Characterization of Hydrophilic α‑Helical Hot Spots on the Protein–Protein Interaction Interfaces for the Design of α‑Helix Mimetics

The cooperativity index, Kc, was developed to examine the binding synergy between hot spots of the ligand–protein. For the first time, the convergence of the side-chain spatial arrangements of hydrophilic α-helical hot spots Thr, Tyr, Asp, Asn, Ser, Cys, and His in protein–protein interaction (PPI) complex structures was disclosed and quantified by developing novel clustering models. In-depth analyses revealed the driving force for the protein–protein binding conformation convergence of hydrophilic α-helical hot spots.
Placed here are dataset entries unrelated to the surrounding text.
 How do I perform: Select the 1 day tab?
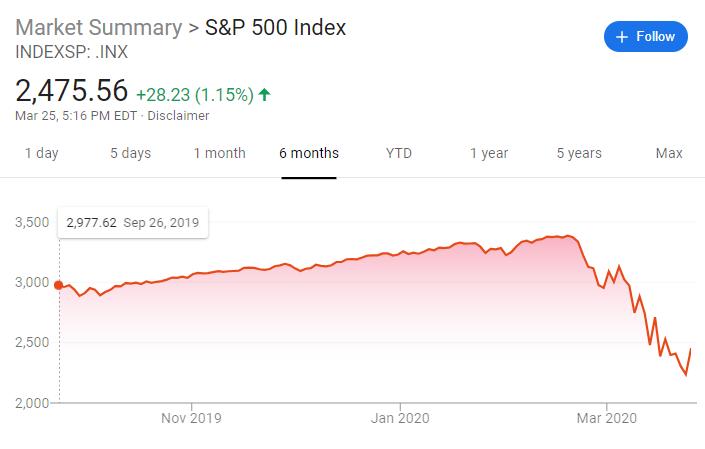41,153

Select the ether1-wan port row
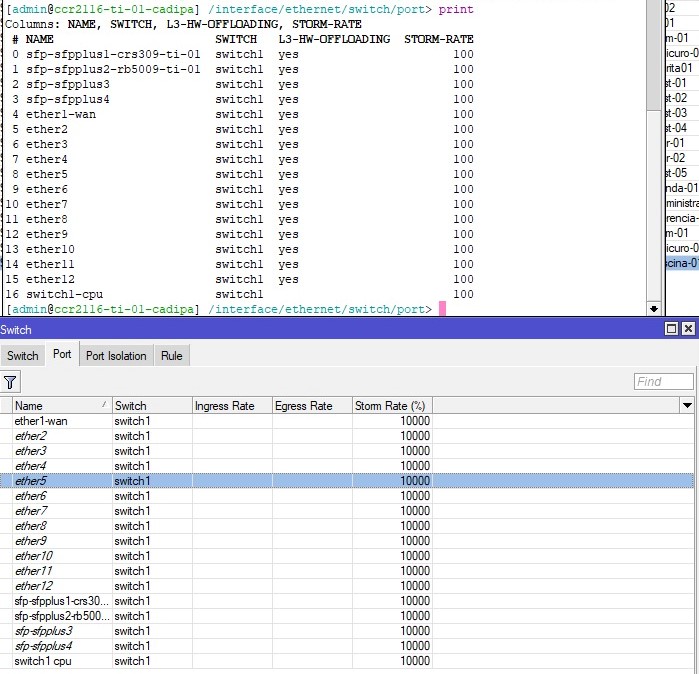[347, 421]
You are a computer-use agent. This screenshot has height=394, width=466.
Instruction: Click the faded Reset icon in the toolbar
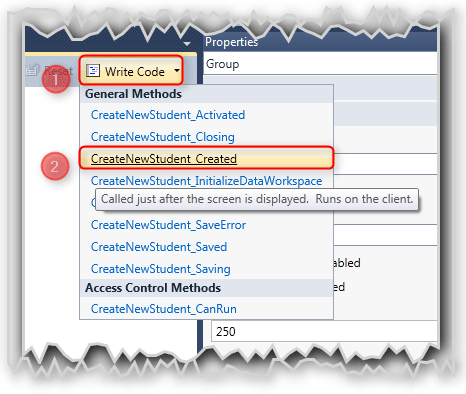click(33, 70)
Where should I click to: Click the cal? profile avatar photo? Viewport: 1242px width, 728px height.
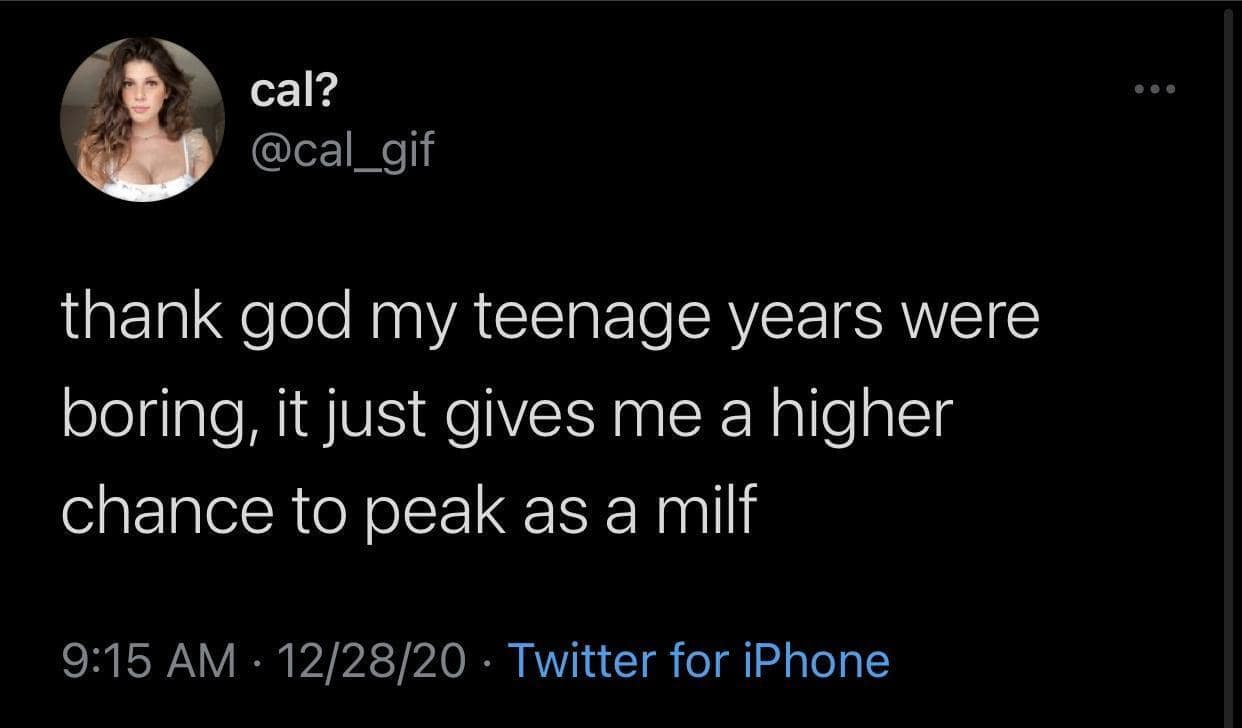point(142,120)
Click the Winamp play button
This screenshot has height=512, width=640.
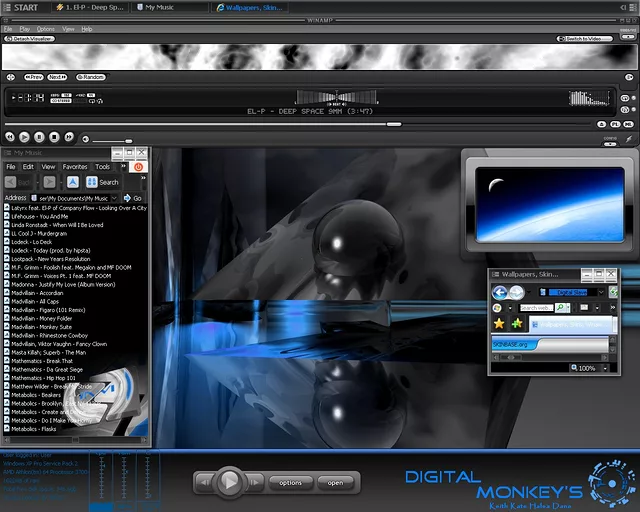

This observation allows deriving pharmacophore models to design new mimetics for hydrophilic α-helical hot spots. A computational protocol was developed to search amino acid analogues and small-molecule mimetics for each hydrophilic α-helical hot spot. As a pilot study, diverse building blocks of commercially available nonstandard L-type α-amino acids and the phenyl ring-containing small-molecule fragments were obtained, which serve as a fragment collection to mimic hydrophilic α-helical hot spots for the improvement of binding affinity, selectivity, physicochemical properties, and synthesis accessibility of α-helix mimetics.